Dear Antarctic Biennale participants,

Meeting point for all the patricipants who will be in Ushuaia by the morning March, 16 – in front of the Hotel Albatros.

Address – Av. Maipu 505. There will be waiting the bus with the Antarctic Biennale flag.

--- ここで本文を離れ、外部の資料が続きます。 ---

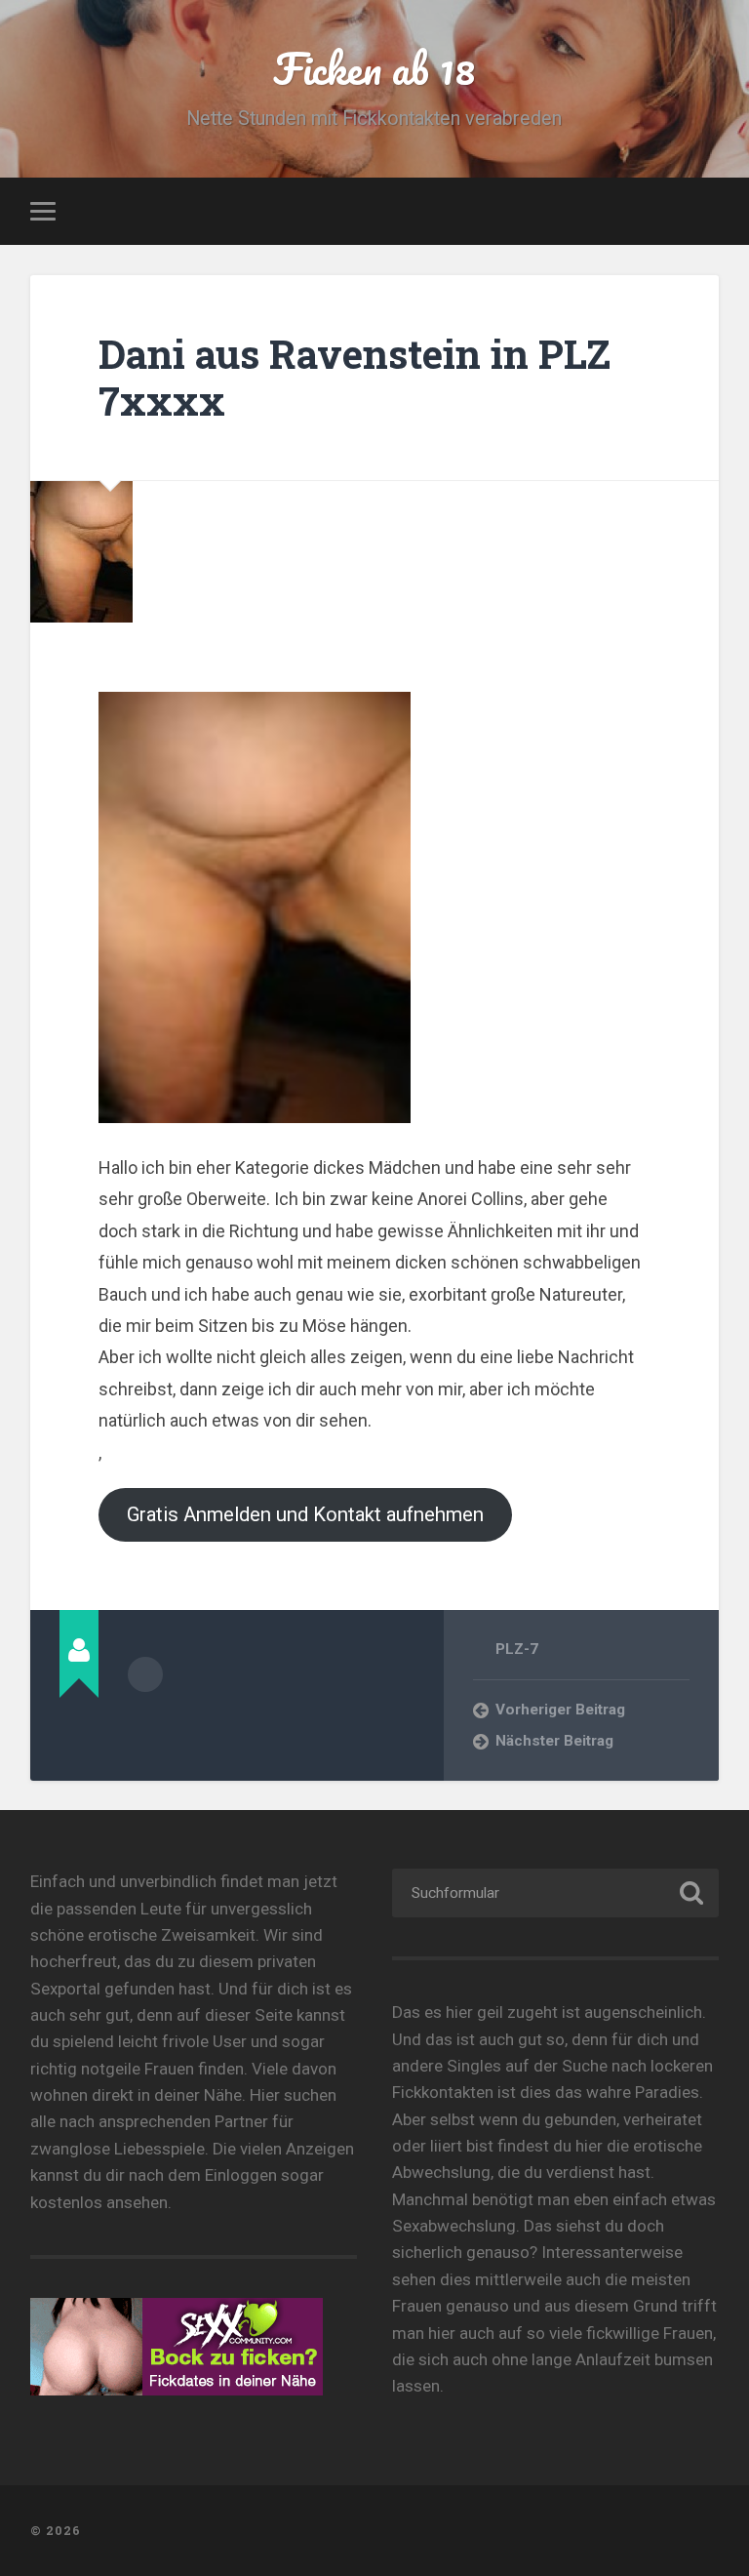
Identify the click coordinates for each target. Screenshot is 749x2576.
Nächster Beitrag (554, 1741)
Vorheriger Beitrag (560, 1709)
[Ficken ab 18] (375, 2530)
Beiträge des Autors (145, 1674)
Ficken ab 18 (374, 67)
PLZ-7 (516, 1649)
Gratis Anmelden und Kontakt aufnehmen (305, 1514)
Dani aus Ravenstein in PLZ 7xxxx (355, 377)
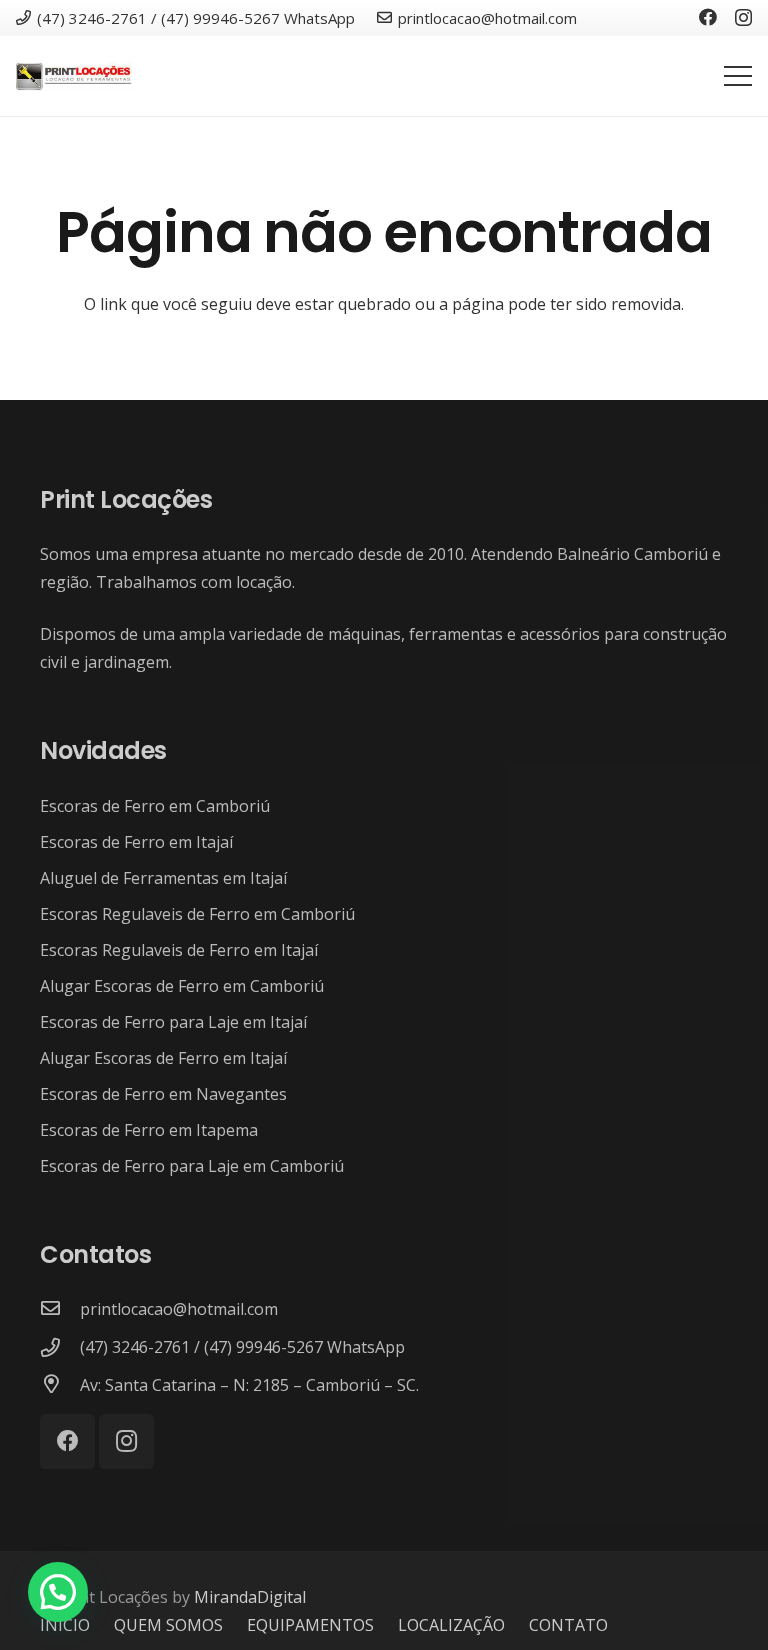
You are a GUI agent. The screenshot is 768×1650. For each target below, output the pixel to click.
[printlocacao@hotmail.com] (60, 1309)
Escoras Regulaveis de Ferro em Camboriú (197, 914)
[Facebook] (708, 17)
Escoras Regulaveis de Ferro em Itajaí (179, 950)
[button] (58, 1592)
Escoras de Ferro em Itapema (149, 1130)
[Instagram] (743, 18)
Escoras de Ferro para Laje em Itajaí (173, 1022)
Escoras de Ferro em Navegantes (163, 1094)
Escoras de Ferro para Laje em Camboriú (192, 1166)
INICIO (65, 1625)
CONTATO (568, 1625)
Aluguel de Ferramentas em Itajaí (163, 878)
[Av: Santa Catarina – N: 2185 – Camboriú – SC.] (60, 1385)
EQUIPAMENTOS (310, 1625)
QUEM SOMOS (168, 1625)
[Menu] (738, 76)
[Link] (74, 76)
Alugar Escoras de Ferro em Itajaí (163, 1058)
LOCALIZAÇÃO (451, 1625)
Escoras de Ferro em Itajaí (136, 842)
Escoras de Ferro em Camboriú (155, 806)
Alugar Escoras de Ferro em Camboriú (182, 986)
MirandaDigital (250, 1597)
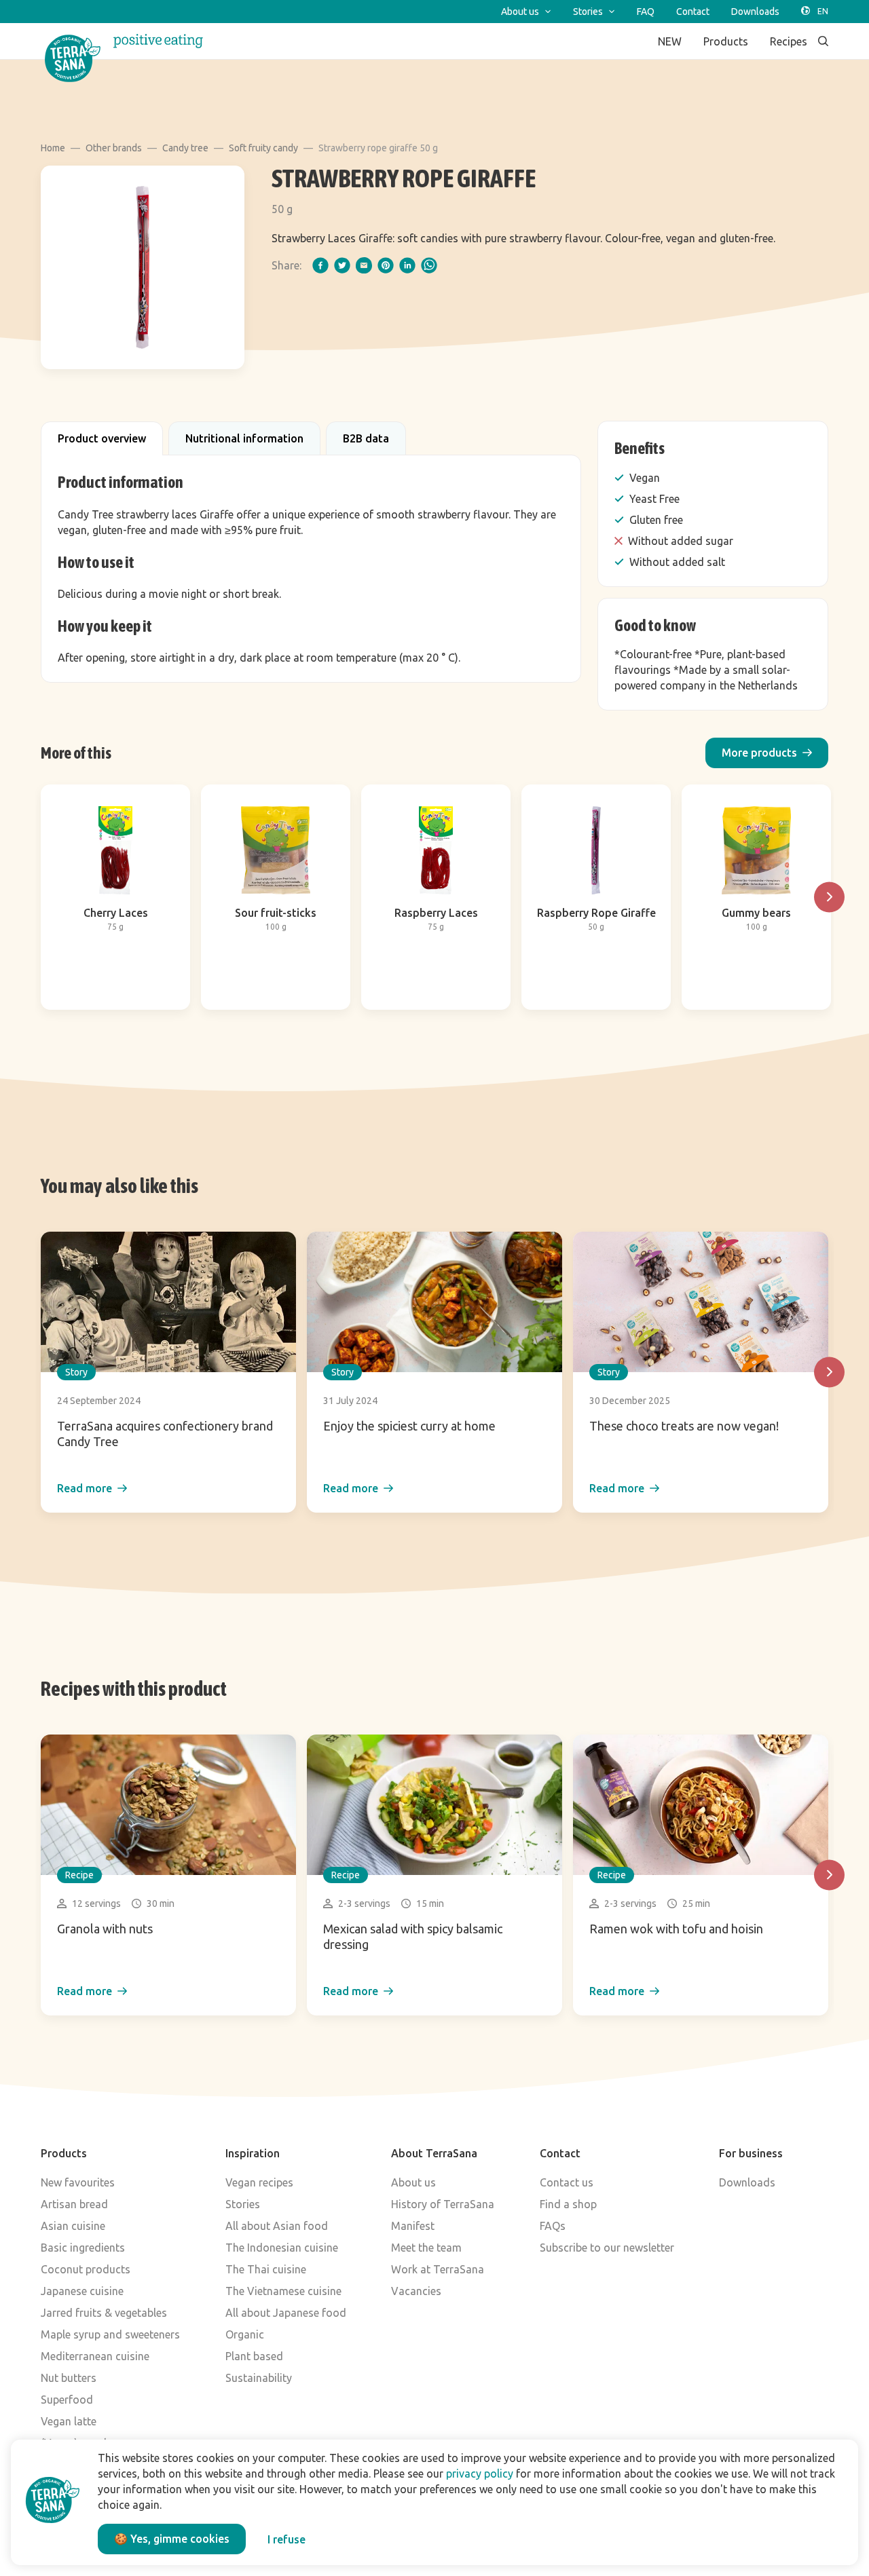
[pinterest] (385, 265)
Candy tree (185, 148)
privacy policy (479, 2473)
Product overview (102, 438)
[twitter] (342, 265)
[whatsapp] (429, 265)
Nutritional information (244, 438)
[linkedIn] (407, 265)
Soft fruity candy (263, 148)
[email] (364, 265)
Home (53, 148)
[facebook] (320, 265)
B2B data (366, 438)
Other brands (114, 148)
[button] (766, 753)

The Antarctic Biennale participants should be here with the luggage at 3.20 pm, the bus will go to the port at 3.30 pm.

 

明日、15:20にホテルアルバトロス集合。実はそれ以外のことはあまり情報が届いておらず、ほとんど分かっていない。ただ、今このウシュアイアには世界中のアーティスト、科学者、思想家が集まってきている。彼らとの南極航海から自分の中に何が見えてくるのか、楽しみである。

 

明日は港に船を停泊したまま皆で夕食を食べ、交流し、一泊してから、明後日の3月17日、どこの国にも属さない、だれのものでもない土地に、船で向かいます。

 

IMG_8111_s

ダラス→ブエノスアイレスは10時間のフライト。

 

IMG_8131_s

アルゼンチン上空にて、乾いた大河。この星の形は水がつくっている。

 

IMG_8140_s

ウシュアイアの一つ前に飛行機が経由した町。遠く見える山の方にウシュアイアがある。

 

IMG_8149_s

ウシュアイア着陸直前。曇り空。

 

IMG_8155_s

山を背に、海に面した町。南極観光で今はハイシーズンを迎えている。

 

IMG_8158_s

ウシュアイアの古い家。

 

 

IMG_8163_s

通りでポノマリョフと再会。一緒にいるのは参加者の一人、ドイツ在住の日本人アーティスト長谷川翔くん。